The early models did involve hundreds of people who were given multiple generations and clicked on the one that was the least idiotic for eight hours a day, but I think a lot of the newer ones just violate OpenAI/Anthropic's user agreements and use the existing models for reinforced feedback learning. (DeepSeek likely did this). They're likely also using the feedback users give GPT/Claude during use.

So yes, it's going to always have the bias of whatever the rules were printed out for those original employees as well as their own personal biases.

But it's not too over simplistic an explanation. These are next word (token) prediction machines. Each thing that's generated requires the entire context of text to be passed through the machine for each new word. The models themselves are also deterministic, it's just that the generator doesn't always pick the most likely next token. It might randomly select the token at 96% instead of 98% to introduce some variability.

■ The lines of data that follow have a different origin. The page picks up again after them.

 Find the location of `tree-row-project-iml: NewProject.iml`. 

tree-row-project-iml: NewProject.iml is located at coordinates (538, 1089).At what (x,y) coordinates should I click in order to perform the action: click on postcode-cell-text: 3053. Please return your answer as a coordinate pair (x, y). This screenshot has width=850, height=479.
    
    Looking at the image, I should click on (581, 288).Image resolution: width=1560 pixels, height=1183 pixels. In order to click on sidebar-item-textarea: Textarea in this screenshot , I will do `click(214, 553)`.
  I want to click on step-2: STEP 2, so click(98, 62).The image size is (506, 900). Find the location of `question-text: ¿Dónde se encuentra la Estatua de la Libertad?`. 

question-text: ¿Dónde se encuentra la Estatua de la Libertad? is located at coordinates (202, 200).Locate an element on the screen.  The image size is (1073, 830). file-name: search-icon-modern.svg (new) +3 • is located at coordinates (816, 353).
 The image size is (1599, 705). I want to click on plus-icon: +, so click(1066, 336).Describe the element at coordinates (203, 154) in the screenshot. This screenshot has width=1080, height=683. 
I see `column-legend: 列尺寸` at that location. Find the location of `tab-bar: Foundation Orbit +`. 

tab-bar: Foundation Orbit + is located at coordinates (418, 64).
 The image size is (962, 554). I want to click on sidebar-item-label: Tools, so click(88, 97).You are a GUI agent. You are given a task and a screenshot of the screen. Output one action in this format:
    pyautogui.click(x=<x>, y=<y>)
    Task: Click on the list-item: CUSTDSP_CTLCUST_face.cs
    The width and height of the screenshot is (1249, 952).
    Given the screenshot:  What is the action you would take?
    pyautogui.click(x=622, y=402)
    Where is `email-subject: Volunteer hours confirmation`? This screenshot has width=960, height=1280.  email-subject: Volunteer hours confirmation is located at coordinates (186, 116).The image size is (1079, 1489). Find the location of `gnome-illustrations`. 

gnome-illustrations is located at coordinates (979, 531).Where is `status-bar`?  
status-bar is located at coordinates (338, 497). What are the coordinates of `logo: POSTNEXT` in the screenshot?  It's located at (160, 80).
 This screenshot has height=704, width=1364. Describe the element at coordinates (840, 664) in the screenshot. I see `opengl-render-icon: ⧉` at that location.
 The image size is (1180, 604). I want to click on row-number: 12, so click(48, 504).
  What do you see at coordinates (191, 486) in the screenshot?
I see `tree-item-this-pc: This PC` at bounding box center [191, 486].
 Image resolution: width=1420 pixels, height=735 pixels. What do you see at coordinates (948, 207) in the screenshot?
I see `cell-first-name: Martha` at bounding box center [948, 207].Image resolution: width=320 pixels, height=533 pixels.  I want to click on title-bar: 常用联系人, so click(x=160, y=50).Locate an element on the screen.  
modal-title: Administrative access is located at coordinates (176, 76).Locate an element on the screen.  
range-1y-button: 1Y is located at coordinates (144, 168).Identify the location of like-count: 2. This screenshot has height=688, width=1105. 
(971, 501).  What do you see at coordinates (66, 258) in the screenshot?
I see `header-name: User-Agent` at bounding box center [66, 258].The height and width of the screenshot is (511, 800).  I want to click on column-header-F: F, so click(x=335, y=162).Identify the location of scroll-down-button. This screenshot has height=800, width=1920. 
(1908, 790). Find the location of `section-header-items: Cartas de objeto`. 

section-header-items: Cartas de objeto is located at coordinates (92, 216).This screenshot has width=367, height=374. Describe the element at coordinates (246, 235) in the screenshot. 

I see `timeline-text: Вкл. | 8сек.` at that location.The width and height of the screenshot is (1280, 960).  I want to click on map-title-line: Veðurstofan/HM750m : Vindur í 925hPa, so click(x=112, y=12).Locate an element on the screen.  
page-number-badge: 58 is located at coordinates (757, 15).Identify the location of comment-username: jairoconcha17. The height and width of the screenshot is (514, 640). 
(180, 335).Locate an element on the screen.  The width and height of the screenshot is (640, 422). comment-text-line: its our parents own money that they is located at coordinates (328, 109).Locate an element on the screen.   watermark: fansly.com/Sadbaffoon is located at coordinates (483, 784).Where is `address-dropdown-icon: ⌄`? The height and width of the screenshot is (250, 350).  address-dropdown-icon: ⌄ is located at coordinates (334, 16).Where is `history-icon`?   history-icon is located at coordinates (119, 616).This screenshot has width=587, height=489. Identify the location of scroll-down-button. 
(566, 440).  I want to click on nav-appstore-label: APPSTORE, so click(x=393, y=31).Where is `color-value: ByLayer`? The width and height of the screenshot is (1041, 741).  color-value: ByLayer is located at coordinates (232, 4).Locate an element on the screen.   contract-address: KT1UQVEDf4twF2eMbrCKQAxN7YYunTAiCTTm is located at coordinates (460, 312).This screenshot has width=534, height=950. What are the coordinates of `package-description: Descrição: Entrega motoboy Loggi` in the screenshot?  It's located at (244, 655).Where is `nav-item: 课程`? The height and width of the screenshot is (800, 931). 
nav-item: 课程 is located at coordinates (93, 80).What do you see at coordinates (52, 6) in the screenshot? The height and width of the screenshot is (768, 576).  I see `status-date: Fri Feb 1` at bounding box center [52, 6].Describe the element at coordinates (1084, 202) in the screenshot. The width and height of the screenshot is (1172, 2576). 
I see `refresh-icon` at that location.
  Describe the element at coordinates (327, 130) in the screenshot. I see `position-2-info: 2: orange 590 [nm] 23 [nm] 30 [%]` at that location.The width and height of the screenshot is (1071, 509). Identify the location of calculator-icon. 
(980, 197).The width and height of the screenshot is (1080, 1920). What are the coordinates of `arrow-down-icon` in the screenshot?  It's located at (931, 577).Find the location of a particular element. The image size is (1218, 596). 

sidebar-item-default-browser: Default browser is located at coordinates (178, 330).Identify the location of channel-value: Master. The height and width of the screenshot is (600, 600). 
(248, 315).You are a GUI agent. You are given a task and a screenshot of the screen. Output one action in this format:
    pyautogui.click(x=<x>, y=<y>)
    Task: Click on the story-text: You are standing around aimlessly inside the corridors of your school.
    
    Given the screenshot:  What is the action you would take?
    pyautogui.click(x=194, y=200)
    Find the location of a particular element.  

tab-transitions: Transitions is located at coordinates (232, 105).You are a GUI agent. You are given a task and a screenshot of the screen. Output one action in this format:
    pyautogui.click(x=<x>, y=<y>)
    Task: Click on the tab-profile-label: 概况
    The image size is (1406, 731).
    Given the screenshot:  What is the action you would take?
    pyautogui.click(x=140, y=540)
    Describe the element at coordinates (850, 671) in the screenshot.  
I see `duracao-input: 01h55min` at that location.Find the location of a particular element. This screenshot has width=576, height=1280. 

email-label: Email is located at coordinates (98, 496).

phosphenes@mastodon.social

@liiwi @futurebird

I have always thought there can be intelligence without identity.

A big part of intelligence seems to be about answering the question 'what happens next?' every moment of its existence. Answering this question covers everything from a dropping a ball to Relativity.

NOT saying this is all of intelligence, just one of its major tasks. This part doesn't need to have a 'me' in the model.